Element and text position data
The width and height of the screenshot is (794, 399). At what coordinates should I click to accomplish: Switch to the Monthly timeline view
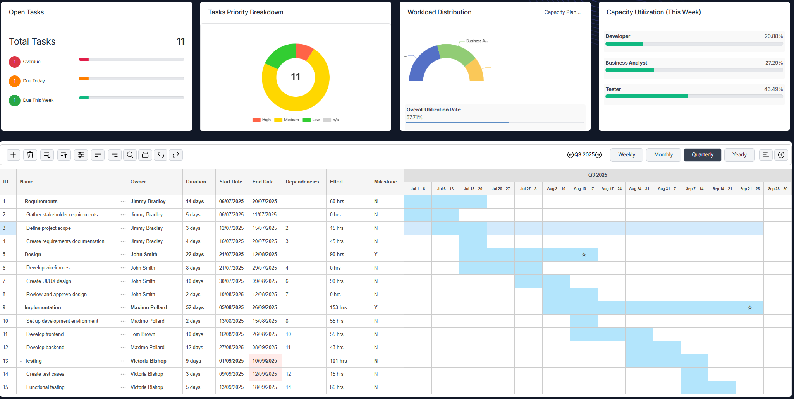(663, 154)
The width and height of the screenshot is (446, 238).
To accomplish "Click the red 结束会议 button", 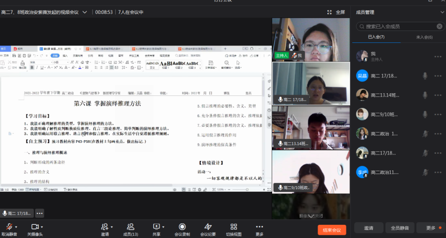I will pyautogui.click(x=332, y=229).
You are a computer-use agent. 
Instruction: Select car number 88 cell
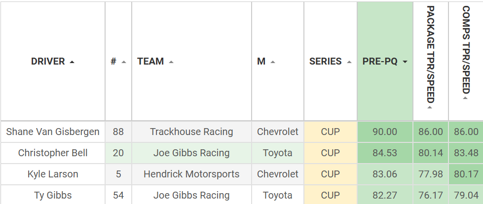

*Work to complete*. Please give, as a numbered list with blank lines left out, the lines starting with the one that contains "You are a computer-use agent." and going on through the end of the records. Leave the pictures out of your answer.

*Problem solution*.
1. You are a computer-use agent. 
2. Instruction: Select car number 88 cell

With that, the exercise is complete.